En un acto de defensa nacional sin precedentes, la Aduana de México ha movilizado todo su arsenal burocrático para neutralizar una peligrosa invasión extranjera: cincuenta instrumentos musicales de segunda mano. La operación, bautizada como “Escudo Anti-Melodía”, busca proteger la integridad sonora de la nación frente al contrabando de flautas y violines usados, procedentes de la neutral pero sospechosa Suiza.
Los presuntos contrabandistas, autodenominados “maestros de música”, operaban bajo la fachada de un proyecto educativo para niños y niñas de Chiapas. Su modus operandi consistía en intentar introducir, sin los debidos permisos para generar alegría, artefactos capaces de producir música clásica, un género conocido por su alto potencial subversivo y su capacidad para fomentar pensamientos complejos.
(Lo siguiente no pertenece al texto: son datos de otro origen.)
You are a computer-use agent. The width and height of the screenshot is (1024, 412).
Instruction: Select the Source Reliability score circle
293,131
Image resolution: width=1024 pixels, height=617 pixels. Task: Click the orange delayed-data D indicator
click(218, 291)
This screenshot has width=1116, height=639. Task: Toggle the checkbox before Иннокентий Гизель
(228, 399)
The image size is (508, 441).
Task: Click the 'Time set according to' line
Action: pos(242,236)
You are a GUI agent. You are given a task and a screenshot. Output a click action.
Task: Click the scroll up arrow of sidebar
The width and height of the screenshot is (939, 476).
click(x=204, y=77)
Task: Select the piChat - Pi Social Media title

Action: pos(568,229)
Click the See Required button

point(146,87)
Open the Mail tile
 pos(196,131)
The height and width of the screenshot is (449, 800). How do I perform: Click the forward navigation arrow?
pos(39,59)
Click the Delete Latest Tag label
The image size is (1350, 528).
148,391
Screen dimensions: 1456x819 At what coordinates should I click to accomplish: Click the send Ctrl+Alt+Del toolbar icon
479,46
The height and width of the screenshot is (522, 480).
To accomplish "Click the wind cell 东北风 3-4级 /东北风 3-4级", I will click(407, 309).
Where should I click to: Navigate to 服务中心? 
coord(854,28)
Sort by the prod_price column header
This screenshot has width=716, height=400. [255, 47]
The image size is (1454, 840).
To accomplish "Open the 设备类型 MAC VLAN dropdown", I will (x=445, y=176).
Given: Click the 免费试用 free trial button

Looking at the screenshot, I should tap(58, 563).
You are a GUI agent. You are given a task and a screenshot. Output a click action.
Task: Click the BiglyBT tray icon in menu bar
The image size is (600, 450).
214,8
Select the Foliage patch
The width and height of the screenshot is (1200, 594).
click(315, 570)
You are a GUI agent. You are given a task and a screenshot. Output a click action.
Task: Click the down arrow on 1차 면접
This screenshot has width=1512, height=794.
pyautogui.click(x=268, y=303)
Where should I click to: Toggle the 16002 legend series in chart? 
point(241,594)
“No estamos pidiendo privilegios, solo sentido común”, declaró uno de los cabecillas, visiblemente alterado porque el Estado no comparte su romántica y peligrosa noción de que un clarinete vale más que el formulario 67-B debidamente sellado en triplicado. Las autoridades, sin embargo, mantienen su postura firme: el protocolo exige que toda donación, por bienintencionada que sea, debe primero demostrar su inocuidad atravesando un laberinto de requisitos diseñado para proteger a la ciudadanía de actos impulsivos de generosidad.
El destino final de estos instrumentos donados, si no se logra su desarme pacífico mediante la presentación de papeles inexistentes, será la trituradora. Una medida ejemplar que envía un claro mensaje a otras organizaciones benéficas: la caridad no es excusa para saltarse la sacra liturgia del papeleo. Mientras, los pequeños aspirantes a músicos de Chiapas reciben una valiosa lección práctica sobre la prioridad de los procedimientos sobre los sueños, una sinfonía de absurdos compuesta por el gran director invisible: el Leviatán administrativo.